Jimmy, I am so proud of you! Yes, we can each find what works for our health if we are willing to put in the time for the research. Recently I have been running into multiple patients for post-op care with implantable devices for blood glucose monitoring. Diabetes care in certain hospital programs are telling extremely overweight people that their weight is not the cause of their type 2 diabetes, that they are “destined for diabetes with their genes”. Then they are talked into an implanted device that monitors blood sugar and some even an insulin pump. Then they must live each day using an app that tracks their bodily reactions and I think it can tell where you are or if you are asleep…UGH. I can’t imagine how implants and tracking will help anyone with type 2 diabetes, plus I am pretty sure the EMF isn’t helping them to feel better. You took your health into your own hands and are an inspiration to us all! God Bless, Jennifer
Thank you Miss Jennifer. Drs in the low carb world have a saying “genes load the gun but what we eat cocks the hammer and pulls the trigger”. If I look at my grandad and my mom and dad. I was on the same road easy to see ie where I carried my weight, visceral area, not good. We men also have a big problem, we think if we are strong we are healthy, nope. High carb and high triglycerides are harming our liver, kidneys, heart blood flow etc etc etc. Nope don’t feel a thing until boom. I have a good bit of calcium in the artries, not one indication it is there. Wish I had a way to post my before and after pics here. So now I am working on reversing the calcium in the wrong place.

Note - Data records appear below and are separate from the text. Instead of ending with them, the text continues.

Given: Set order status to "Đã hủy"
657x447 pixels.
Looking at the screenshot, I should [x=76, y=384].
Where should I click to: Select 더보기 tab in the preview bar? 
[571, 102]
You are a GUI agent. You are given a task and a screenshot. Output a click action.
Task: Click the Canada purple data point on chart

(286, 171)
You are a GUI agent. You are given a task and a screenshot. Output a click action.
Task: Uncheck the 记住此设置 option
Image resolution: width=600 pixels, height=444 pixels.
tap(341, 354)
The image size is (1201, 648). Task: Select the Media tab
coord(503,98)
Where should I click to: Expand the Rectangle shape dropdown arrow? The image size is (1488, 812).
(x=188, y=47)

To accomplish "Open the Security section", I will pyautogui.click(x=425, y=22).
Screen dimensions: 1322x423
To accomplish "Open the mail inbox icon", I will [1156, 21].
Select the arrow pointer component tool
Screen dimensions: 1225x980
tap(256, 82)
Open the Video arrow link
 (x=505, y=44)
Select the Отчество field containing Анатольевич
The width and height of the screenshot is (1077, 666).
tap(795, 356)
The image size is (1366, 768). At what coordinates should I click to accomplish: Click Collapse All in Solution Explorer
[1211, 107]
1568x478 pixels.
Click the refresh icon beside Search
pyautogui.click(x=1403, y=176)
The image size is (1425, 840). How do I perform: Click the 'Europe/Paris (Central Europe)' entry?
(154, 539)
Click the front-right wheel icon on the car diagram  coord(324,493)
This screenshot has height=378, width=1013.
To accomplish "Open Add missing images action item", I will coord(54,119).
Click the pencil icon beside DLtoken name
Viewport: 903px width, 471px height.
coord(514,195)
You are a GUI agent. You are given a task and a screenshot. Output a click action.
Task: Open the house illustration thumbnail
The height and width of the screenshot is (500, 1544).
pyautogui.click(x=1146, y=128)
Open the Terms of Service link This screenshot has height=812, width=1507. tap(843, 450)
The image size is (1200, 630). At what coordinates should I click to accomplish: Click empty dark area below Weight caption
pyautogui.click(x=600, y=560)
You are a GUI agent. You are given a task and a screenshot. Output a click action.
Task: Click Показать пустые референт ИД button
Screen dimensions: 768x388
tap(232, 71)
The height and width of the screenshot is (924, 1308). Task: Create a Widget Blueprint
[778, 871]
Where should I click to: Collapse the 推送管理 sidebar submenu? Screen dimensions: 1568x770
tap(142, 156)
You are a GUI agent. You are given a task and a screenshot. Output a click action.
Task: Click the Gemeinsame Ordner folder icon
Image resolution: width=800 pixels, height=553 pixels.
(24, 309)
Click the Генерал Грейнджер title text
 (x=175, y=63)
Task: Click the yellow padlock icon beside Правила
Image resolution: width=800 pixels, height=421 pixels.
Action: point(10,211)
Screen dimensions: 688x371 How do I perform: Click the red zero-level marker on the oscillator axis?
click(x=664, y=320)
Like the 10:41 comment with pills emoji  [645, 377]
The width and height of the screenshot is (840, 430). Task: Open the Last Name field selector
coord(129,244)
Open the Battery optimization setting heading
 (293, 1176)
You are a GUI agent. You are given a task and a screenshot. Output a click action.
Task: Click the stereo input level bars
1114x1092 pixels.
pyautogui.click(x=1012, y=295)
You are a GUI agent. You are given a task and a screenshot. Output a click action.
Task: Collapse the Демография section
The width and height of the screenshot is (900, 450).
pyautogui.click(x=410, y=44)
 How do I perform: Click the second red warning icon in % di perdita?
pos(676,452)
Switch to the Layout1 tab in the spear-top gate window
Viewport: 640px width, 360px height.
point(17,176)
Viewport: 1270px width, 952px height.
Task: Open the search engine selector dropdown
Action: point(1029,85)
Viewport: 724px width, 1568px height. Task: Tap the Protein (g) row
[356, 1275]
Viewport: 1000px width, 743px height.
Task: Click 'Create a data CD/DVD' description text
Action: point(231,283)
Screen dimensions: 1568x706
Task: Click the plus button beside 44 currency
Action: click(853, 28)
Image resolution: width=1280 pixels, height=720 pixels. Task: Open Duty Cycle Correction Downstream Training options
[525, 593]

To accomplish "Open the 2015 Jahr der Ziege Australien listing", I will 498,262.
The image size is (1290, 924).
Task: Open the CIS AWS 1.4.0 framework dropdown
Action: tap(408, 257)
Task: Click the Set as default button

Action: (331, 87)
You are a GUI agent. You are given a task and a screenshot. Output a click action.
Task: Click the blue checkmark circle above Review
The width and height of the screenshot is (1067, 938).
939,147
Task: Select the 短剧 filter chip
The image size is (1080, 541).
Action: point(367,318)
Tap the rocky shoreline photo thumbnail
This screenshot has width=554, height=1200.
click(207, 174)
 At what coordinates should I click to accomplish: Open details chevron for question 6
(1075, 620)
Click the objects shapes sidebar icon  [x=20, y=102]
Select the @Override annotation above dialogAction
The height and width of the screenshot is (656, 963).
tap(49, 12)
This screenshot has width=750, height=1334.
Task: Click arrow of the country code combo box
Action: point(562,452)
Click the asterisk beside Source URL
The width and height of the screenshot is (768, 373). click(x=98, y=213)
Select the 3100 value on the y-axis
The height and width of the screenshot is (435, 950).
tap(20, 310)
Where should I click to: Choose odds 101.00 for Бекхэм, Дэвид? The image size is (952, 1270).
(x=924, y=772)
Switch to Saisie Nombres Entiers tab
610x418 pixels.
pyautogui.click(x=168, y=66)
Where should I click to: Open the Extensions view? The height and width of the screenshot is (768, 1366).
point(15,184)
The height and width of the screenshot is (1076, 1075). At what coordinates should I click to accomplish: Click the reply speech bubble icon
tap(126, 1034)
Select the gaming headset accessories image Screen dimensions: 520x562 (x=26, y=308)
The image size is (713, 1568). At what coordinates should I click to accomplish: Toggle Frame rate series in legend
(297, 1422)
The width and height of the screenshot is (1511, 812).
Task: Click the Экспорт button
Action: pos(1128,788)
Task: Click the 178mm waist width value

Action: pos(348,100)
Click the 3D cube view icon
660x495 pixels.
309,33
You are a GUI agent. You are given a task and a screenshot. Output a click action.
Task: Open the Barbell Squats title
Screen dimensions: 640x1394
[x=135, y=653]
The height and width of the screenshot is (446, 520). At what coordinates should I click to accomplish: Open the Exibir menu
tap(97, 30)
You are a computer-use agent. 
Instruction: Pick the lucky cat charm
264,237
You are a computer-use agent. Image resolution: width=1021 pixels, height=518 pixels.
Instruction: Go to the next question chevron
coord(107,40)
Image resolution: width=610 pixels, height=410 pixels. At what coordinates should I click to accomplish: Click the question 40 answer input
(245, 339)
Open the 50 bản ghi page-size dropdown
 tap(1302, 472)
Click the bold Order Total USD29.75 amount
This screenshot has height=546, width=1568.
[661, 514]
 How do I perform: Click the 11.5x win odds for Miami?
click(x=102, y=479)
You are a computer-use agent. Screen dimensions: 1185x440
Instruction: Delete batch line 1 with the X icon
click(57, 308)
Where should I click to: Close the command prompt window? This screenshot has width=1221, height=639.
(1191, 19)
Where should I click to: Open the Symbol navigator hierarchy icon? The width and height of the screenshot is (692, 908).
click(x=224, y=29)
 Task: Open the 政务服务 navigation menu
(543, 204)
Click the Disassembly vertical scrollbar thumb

I wonder about these AI controlled blood sugar management devices too. I don’t know a whole lot about these myself, except to say that I’ve seen diagnosis codes for the failure of these devices in overdosing or underdosing people on insulin. There’s a code for this? I do not understand why anyone would hand over bodily control to a medical device like this. A device that is so prone to fail that there is a code for that failure (I honestly don’t recall whether I saw the failure code as a diagnosis or a procedure code). They tell people that being overweight is genetic too, right before they sell the public on gastric bypass surgeries. I’d warn anyone I care about away from that surgery, personally.
I know numerous people who’ve had the gastric bypass surgery. They may “work” for a year or two, but unless you’re also prepared to make numerous lifestyle changes, the surgery alone is unlikely to help in the medium to long term.
The folks I know have mostly gained back their weight post-surgery, and then some.
Also, much of the weight loss is a result of the prescribed liquid only diet, two weeks prior to, and six weeks after surgery.
My aunt had gastric bypass surgery, she never left the hospital. She was one the best, most positive and happy people I have ever known. She had some type of sepsis and it killed her. It was awful.